## Required tasks
(a) Reproduce the "Go big or go home" list from "4. Rooftop bars: World" down to "3 main dishes.".
(b) Answer these questions from the "Go big or go home" list:
(i) When 4 people are coming over, enough food for how many people should be prepared?
(ii) How tall are the fake wedding cakes described?
(iii) How many mezza dishes come before the main dishes in the food item?

## Selected passage
*** Block opens ***

Go big or go home.
1. Hospitality: Oh you have 4 people coming over for a 3azeemeh? Prepare enough food for 300 people otherwise it’s 3ayb.
2. Wasta and cutting corners: Your official document needs 5 working days to be ready? Make 100 phone calls to ensure it’s ready in an hour.
3. Giving directions: Street names are for suckers, head to the third petrol station to the right and ask for Abu Imad.
4. Rooftop bars: World class bars atop a pile of trash, because we love to party.
5. Boozing it up: See #4.
6. Faking it until we make it: Look polished, dress beautifully, fine-dine all while you’re hustling.
7. Weddings: I don’t need to elaborate but basically imagine the royal wedding and dial it UP a few notches.
8. Wedding cakes: Forget your classic 3-tier wedding cake that you actually cut and eat. We have 3-meter tall fake cakes, diamond studded and covered in genuine zebra skin or something.
9. Gymming in style: Who said a treadmill and high heels don’t mix?
10. Food: One platter? More like 15 mezza dishes then 3 main dishes.
11. Fake lashes and hair gel: All day, every day.
12. Family: Why have one child when you can have ten?
13. Hustling: Despite all our obstacles, many Lebanese defy the odds on a regular basis.

*** Block closes ***

## Material provided
*** Block opens ***

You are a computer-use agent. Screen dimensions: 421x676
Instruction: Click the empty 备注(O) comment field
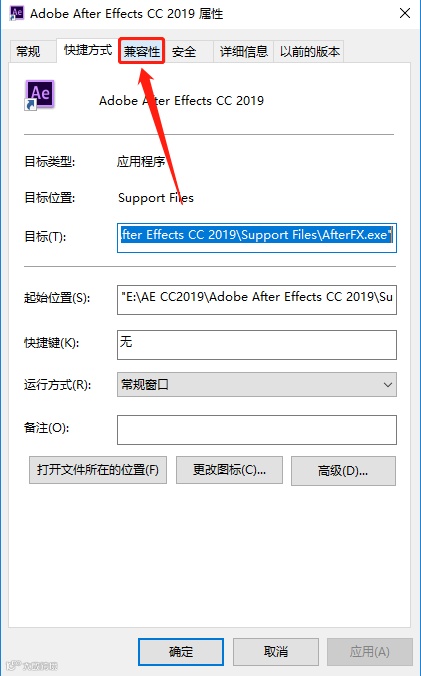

*** Block closes ***

## Results of the exercise
(a)
4. Rooftop bars: World class bars atop a pile of trash, because we love to party.
5. Boozing it up: See #4.
6. Faking it until we make it: Look polished, dress beautifully, fine-dine all while you’re hustling.
7. Weddings: I don’t need to elaborate but basically imagine the royal wedding and dial it UP a few notches.
8. Wedding cakes: Forget your classic 3-tier wedding cake that you actually cut and eat. We have 3-meter tall fake cakes, diamond studded and covered in genuine zebra skin or something.
9. Gymming in style: Who said a treadmill and high heels don’t mix?
10. Food: One platter? More like 15 mezza dishes then 3 main dishes.

(b)
(i) 300 people
(ii) 3 meters
(iii) 15